--- START ---

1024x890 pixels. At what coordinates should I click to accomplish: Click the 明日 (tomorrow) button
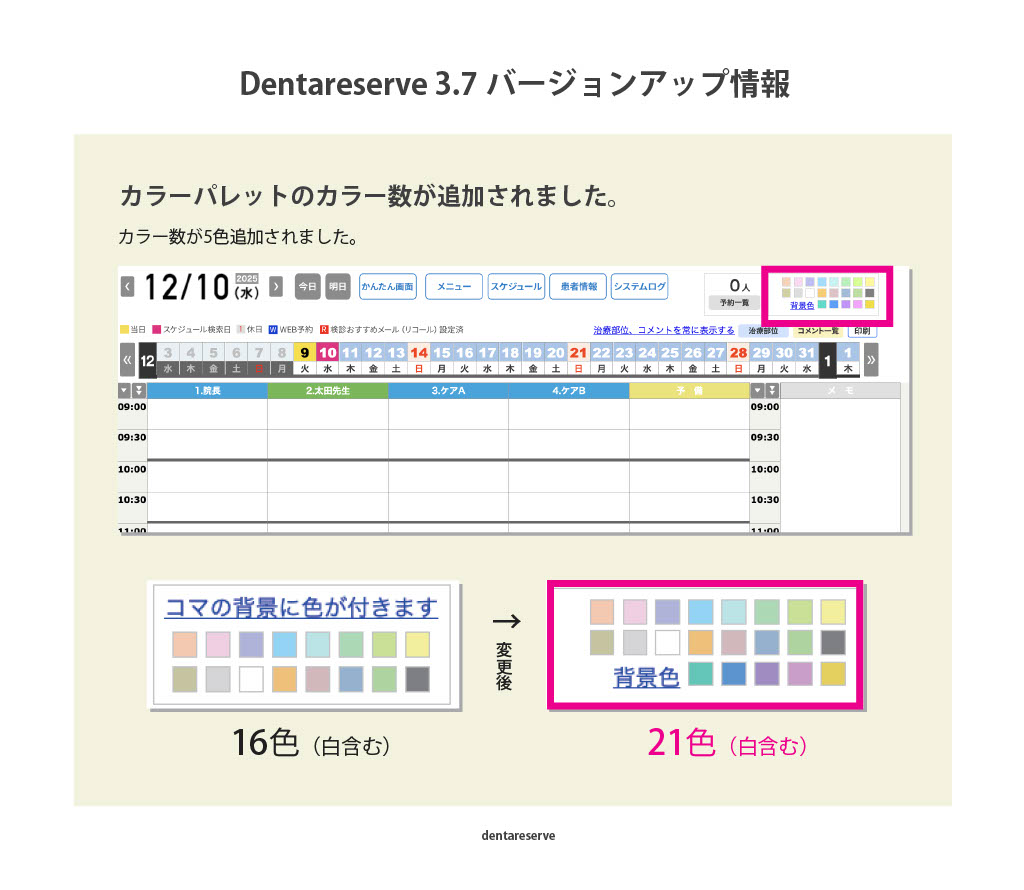pos(338,287)
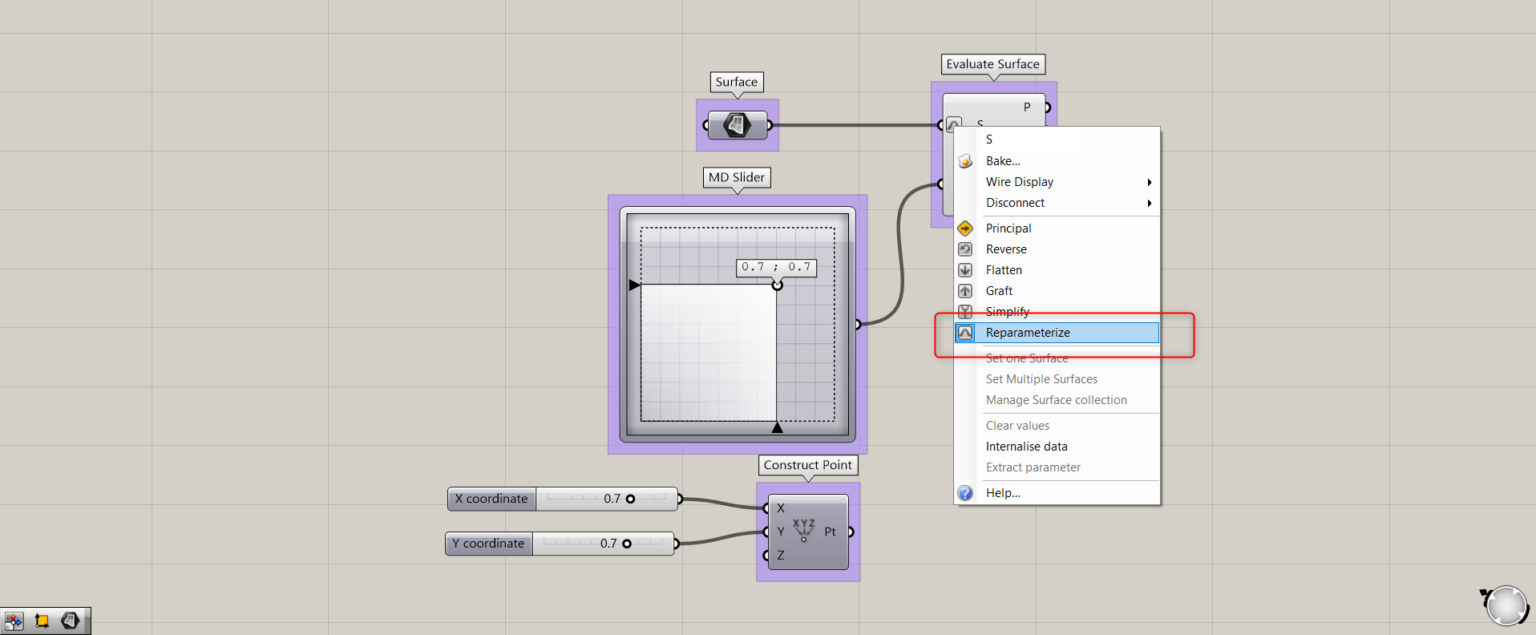Select the Surface icon in the bottom-left toolbar
Image resolution: width=1536 pixels, height=635 pixels.
[x=70, y=620]
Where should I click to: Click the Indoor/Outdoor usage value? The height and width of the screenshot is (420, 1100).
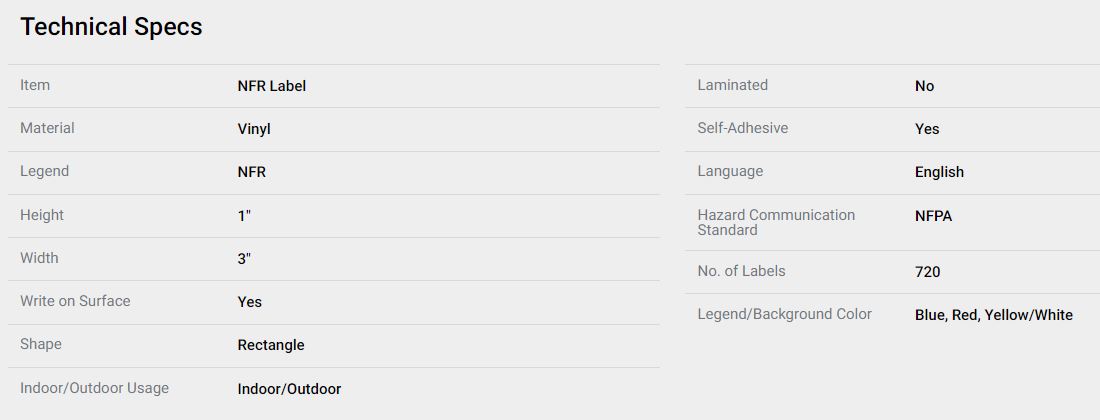pos(289,389)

--- END ---

Requirement =>
Pictures should be omitted. Please return exactly the lines from the line that holds "Where should I" through the end of the records.

Result for this task =>
Where should I click to: Click the Indoor/Outdoor usage value? The height and width of the screenshot is (420, 1100).
pos(289,389)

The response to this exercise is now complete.